Forest Oil Corporation (Forest or the Company) provided an update on its Eagle Ford Shale drilling program for 2013 and 2014 and announced a teleconference call scheduled for April 12, 2013 at 7:00 AM Mountain Time to discuss the release.
Forest recently announced the signing of a definitive agreement with an industry partner for the future development of the Company's Eagle Ford Shale acreage position. Under the terms of the agreement, the industry partner will pay a $90 million drilling carry in the form of future drilling and completion services and related development capital in order to earn a 50% working interest in Forest's Eagle Ford Shale acreage position. In conjunction with the agreement, Forest plans to accelerate development by increasing drilling activity to four rigs, from one to two rigs currently, by the end of the third quarter of 2013. Forest projects that the capital carry amount combined with the accelerated pace of development will bring forward approximately$250 million in PV10 economics.

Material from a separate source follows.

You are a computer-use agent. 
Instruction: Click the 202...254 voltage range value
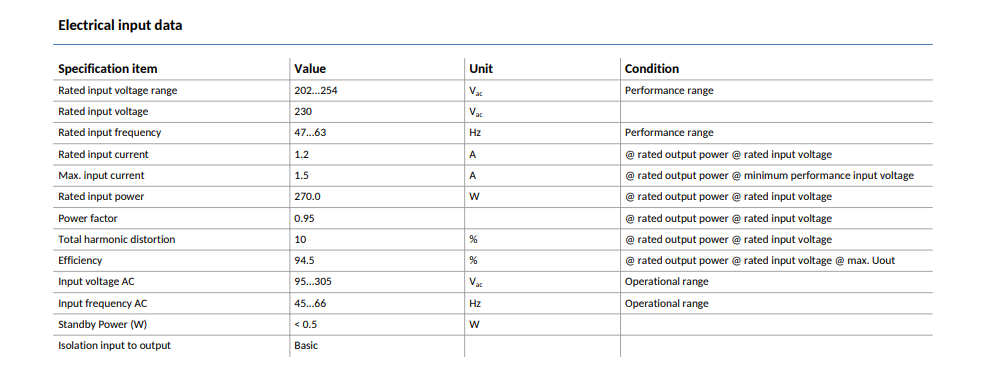[316, 91]
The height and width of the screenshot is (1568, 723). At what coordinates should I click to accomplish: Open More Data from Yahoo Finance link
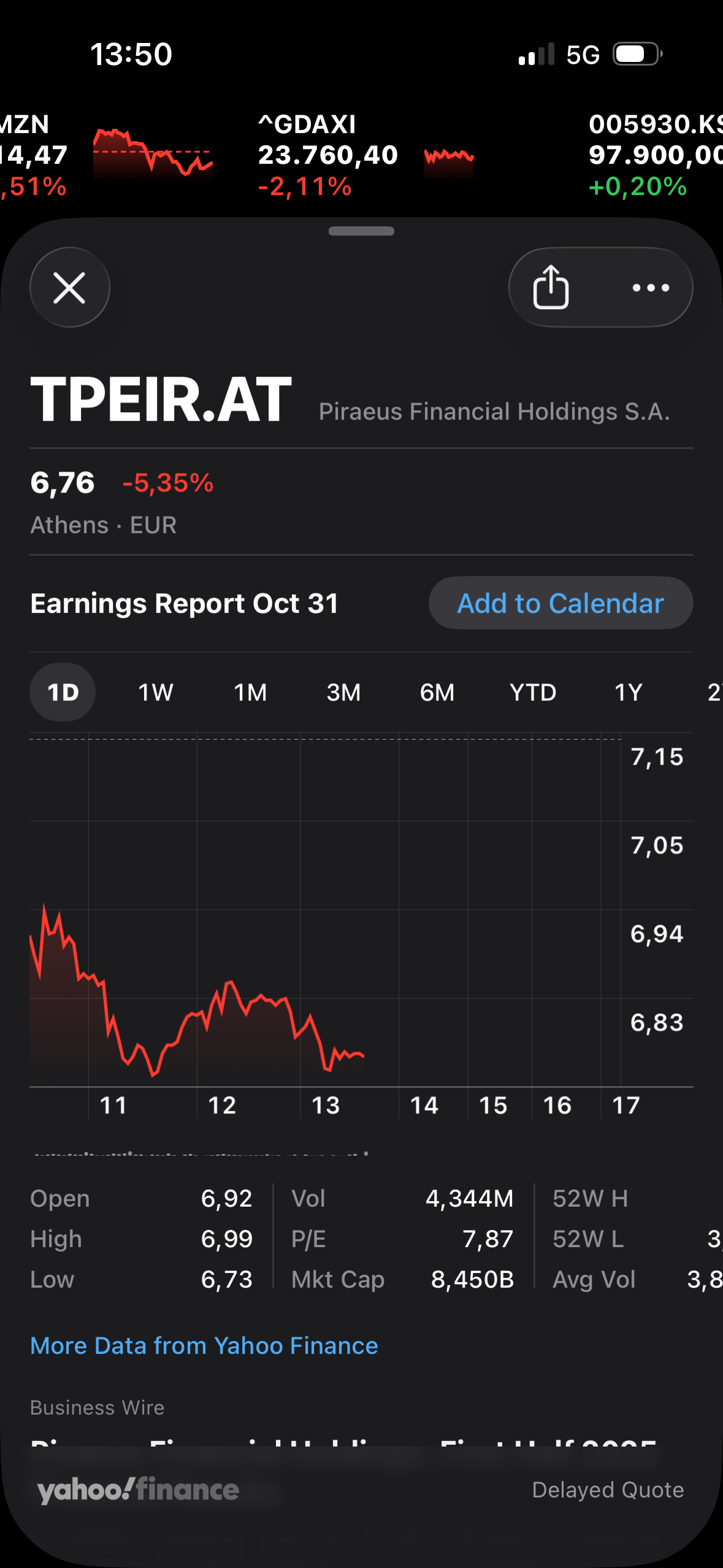coord(204,1345)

Forest anticipates that the accelerated development program will hold an aggregate of 55,000 gross (27,500 net) acres in Gonzales County, compared to 40,000 gross (40,000 net) acres based on the current development program. The increased acreage position has 688 gross (344 net) locations identified based on 80-acre spacing, and Forest anticipates being able to drill 80 gross (40 net) wells per year beginning in 2014. Based on Forest's current estimated ultimate recovery of 300 Mboe per location, the Eagle Ford acreage contains a potential gross unrisked resource of over 200 MMboe (100 MMboe net).
Forest estimates that its share of capital expenditures in the accelerated development plan for 2013 and 2014 will total approximately $125 million and $220 million, respectively. The accelerated development plan will result in ten and twenty additional net wells being drilled in 2013 and 2014, respectively. The 2013 additional net wells are primarily scheduled to be on-line later in the year and thus will not materially change Forest's average net sales volumes for 2013.
However, average net sales volumes from the Eagle Ford are expected to more than double from an average of 2,800 boe/d in 2013 to 6,500 boe/d during 2014 as the benefits from a full year of the accelerated development program are realized. Importantly, the Eagle Ford program is anticipated to generate lease level income of approximately 68% and 80% of the total net capital expenditures for 2013 and 2014.